----- Records supplied -----

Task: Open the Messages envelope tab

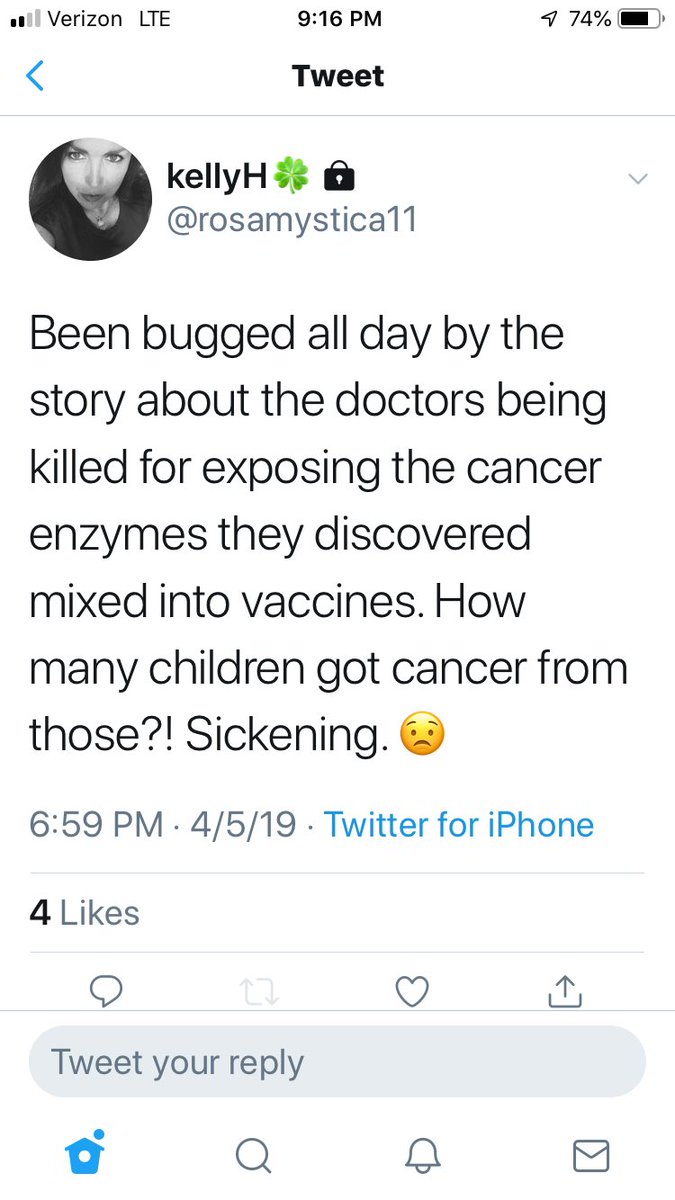Action: (590, 1156)
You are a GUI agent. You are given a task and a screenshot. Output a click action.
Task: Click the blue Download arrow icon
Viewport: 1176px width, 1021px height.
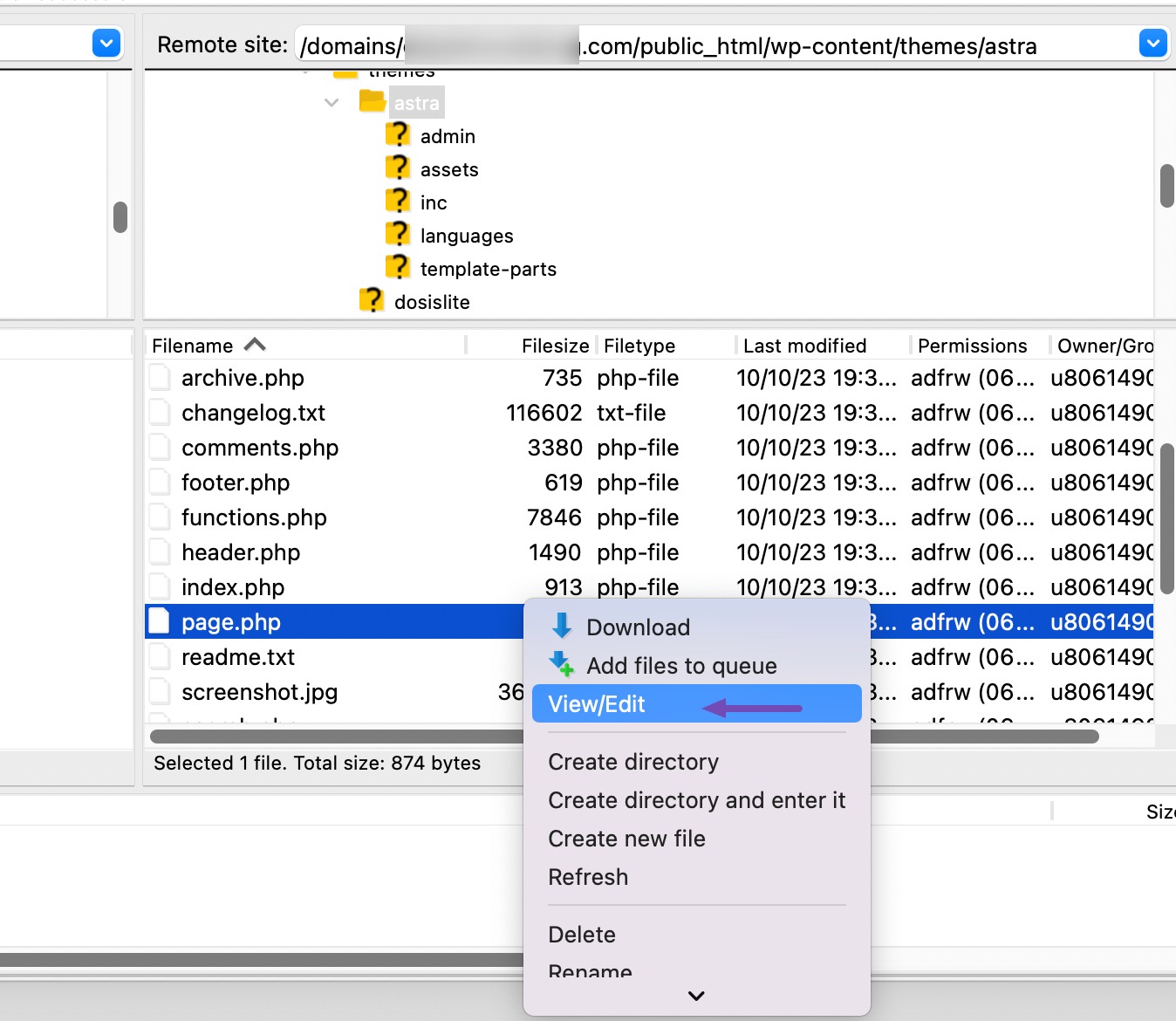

-----

# [Required action]
Copy every entry above exactly as it stands, but leave the pictures out.

# [Solution for this problem]
Task: Open the Messages envelope tab

Action: (590, 1156)
You are a GUI agent. You are given a task and a screenshot. Output a click action.
Task: Click the blue Download arrow icon
Viewport: 1176px width, 1021px height.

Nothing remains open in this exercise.